Set down exactly the lines running from the line with "Click the logstash-7.6.2.tar.gz.sha512 link" to the end of the listing below, both ends included.

____

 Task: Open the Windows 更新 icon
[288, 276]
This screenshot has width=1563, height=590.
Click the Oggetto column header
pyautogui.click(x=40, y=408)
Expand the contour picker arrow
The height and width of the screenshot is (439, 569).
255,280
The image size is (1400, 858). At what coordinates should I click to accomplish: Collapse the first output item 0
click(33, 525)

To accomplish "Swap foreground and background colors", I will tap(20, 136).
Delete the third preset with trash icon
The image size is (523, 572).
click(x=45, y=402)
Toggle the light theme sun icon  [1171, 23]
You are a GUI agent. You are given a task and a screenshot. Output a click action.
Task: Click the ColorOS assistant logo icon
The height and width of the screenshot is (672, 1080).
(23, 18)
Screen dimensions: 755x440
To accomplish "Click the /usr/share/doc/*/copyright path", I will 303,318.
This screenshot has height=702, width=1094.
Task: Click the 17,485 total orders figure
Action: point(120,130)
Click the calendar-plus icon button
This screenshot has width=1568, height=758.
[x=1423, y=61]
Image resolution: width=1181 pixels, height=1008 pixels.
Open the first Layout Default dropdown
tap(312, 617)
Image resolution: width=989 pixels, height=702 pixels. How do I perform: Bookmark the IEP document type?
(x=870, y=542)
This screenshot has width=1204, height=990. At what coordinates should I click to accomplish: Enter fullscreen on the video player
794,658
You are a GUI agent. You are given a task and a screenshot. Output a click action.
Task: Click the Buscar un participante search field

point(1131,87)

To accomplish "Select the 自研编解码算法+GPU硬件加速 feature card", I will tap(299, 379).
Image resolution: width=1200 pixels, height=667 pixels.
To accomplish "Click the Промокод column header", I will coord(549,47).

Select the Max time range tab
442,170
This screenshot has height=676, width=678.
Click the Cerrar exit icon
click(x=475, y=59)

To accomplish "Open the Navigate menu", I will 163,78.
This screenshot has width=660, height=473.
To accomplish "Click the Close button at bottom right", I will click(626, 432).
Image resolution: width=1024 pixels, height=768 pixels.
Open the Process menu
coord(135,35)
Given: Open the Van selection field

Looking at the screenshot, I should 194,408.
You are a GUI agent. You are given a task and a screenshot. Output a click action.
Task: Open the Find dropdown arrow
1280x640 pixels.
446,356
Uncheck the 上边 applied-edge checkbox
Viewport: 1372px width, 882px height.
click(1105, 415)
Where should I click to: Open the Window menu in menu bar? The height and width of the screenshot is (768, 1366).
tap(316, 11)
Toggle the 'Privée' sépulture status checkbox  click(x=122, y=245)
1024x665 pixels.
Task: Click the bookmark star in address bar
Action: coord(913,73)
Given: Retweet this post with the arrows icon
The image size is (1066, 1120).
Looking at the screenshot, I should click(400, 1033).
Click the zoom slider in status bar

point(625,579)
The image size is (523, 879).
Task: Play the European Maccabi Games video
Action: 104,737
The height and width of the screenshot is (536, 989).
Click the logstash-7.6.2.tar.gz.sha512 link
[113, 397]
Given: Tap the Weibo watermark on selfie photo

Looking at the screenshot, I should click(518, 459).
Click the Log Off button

____

EXERCISE SOLUTION —
Click the logstash-7.6.2.tar.gz.sha512 link
[113, 397]
Given: Tap the Weibo watermark on selfie photo

Looking at the screenshot, I should click(518, 459).
Click the Log Off button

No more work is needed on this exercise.